Assim, quando indicado a cirurgia de escoliose, alguns argumentos meus (podem não ser compartilhados por outras pessoas), são levados em consideração por toda nossa equipe.

  • Reverência pelo corpo humano.
  • Realizar a cirurgia como se fosse em nossa filha.
  • Conhecimento PLENO do paciente, suas expectativas e medos. Conhecimento íntimo da anatomia e de TODAS técnicas cirúrgicas.
  • Silêncio interior. Isto traz clareza a mente. Você nunca pode realizar um procedimento desta importância sem a límpida e perfeita beleza da calma e da segurança. Sua atenção (quando eu menciono atenção, transcendo o conceito de concentração), deve estar voltada para a cirurgia, desde o momento que a conduta cirúrgica é tomada.
  • Oferecer SEMPRE o melhor que você é capaz.
  • Comprometimento total da equipe para oferecer o melhor resultado possível.
  • Usar a técnica mais apropriada para o caso. Quando citei o texto obtido da Arte Cavalhereisca do Arqueiro Zen, tento-me fazer entender da seguinte forma. Em todas as etapas da cirurgia, devemos sentir de forma contínua a pessoa operada, desde a dissecção do tecido muscular, passagem dos parafusos pediculares, osteotomias (ressecção do osso) e manobras para o realinhamento da coluna.
  • Entender o limite do corpo humano. A escoliose severa com rigidez óssea, está sendo operada de forma tardia e, assim, devemos respeitar tal santuário. Eventualmente a correção parcial é o adequado para o paciente.

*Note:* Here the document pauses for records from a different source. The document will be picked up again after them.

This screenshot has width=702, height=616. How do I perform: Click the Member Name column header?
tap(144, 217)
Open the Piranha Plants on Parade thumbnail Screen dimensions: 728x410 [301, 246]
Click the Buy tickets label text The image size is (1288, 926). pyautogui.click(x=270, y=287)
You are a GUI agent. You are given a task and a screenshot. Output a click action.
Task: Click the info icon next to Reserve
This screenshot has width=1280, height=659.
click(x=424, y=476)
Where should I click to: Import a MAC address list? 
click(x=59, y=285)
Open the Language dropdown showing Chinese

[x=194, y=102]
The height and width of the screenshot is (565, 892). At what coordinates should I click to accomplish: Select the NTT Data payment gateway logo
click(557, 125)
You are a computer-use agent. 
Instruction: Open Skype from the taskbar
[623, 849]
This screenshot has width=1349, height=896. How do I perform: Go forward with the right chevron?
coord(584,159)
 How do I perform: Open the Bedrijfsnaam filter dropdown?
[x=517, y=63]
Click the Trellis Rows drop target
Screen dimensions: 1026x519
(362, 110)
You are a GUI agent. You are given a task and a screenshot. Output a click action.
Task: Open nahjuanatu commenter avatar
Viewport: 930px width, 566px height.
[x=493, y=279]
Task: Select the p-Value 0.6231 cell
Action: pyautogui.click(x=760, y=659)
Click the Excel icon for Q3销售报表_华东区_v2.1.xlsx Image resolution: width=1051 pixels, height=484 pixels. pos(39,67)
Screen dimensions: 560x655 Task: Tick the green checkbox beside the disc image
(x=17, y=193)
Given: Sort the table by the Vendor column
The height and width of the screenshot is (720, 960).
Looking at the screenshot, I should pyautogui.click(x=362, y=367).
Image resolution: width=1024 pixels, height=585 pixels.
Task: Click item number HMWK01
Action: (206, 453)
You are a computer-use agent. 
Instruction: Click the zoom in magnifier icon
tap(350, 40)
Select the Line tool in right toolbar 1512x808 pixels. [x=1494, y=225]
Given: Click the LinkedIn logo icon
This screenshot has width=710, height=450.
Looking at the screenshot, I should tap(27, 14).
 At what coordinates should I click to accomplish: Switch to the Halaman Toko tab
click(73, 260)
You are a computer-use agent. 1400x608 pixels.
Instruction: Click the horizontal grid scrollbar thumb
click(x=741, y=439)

Estes casos não são estéticos. São submetidos à cirurgia pacientes com dores incontroláveis, déficits progressivos ou deformidades claramente progressivas.

As cirurgias da transição crânio cervical, os quais envolvem infecções, mal formações congênitas, traumas e tumores são extremamente complexas. Seguem os mesmos preceitos cirúrgicos que descrevi na escoliose. No entanto, algumas considerações são importantes:

  • Nossa equipe realiza tais procedimentos após longas discussões e simulações sobre o posicionamento do paciente, a técnica à ser utilizada e redução à ser obtida.
  • A anatomia da região e suas ÍNUMERAS variações anatômicas, principalmente da artéria vertebral estão incrustadas em nosso ser, a despeito do uso de neuronavegação intra-operatória e monitorização eletro-fisiológica. O entendimento perfeito da anatomia desta singular região e de suas variações são a pedra fundamental de um resultado adequado para tais situações.
  • A clareza da mente, sem sombra de dúvidas, é essencial para realizar estes procedimentos. Uma mente conturbada não consegue oferecer ao corpo as habilidades necessárias para exercer de forma apropriada este tipo de cirurgia.